One of my favorite technical achievements from our production of Gunch were the Silent Film scenes. These three scenes were written to fill in the back story of Gunch and give the audience a glimpse into the current predicament the U’s found themselves in. As the scenes depicted in the films were set many years ago, we wanted them to look old, like the silent films of the ‘20s. To create that effect, we used a number of technical tricks. But first, the set up.
The silent films took place on stage left in front of our 36’ long wall. We fashioned doors in the wall that opened up to allow the actors access to a 4×8 piece of SteelDeck. Creating the look we wanted was a team effort between costuming, lighting, video and the band. All the costumes for the silent film actors were black and white (and technically, grey). We lit the stage with two of the Mac 700s we had hanging in the house. The Macs were dialed into a sepia-colored wash and had a de-focused animation wheel running to create a flickering effect. Our music director whipped up some old-timey music on his synth that sounded remarkably authentic. And for good measure, we ran a old film projector sound effect in the background to round out the ambiance.

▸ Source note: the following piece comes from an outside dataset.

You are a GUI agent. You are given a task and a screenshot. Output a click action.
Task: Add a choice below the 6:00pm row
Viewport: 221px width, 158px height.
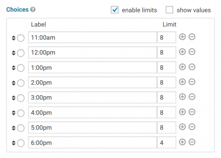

All of that was in place to set up the video. You see, we had a 22×18 screen upstage center that was the primary target for the silent films. We wanted people to watch the big screen during the films, but we also wanted the actors to be acting live. Our goal was that people would watch the “film,” and never really notice that the action was taking place just to the right. The effect worked; several people thought we had filmed the films and the actors were just mimicking it. Others never noticed the actors.
To create the old film look, we got creative with our video chain. We locked down our Hitachi Z-4000W camera on the silent film stage. Because the lighting levels were low, we gained up to about 12 dB. We took the analog component output of the CCU into our ProPresenter MacPro using a BlackMagic Intensity Pro card. At this point, it gets fun. Though we could have run the Intensity card straight into ProPresenter as a live video input, we wanted some effects first. So we routed the camera signal to CamTwist first.
CamTwist allows you to take a video input (or screen area, another very great use for CamTwist), do some manipulation of it if you desire then create a video “output” that other apps can use. In our case, took the video from the Intensity card, applied QuickTime filters Black & White, Sepia and Old Movie to it and sent it out. ProPresenter sees CamTwist as a video input and voilá, very cool, old time video on the screen.
Since we had to run a series of title slides intermixed with the video, we created the titles in FinalCut Pro using the same filters. Back in ProPresenter, we simply created a series of slides that alternated between a full-screen video input and the title videos.
At the end of the day, the effect was terrific. Early tests indicated that it would look pretty good, but the final result was great. The combination of signal processing, high gain on the camera and distortion from projecting on the large wall created a visual that really did look like an old film.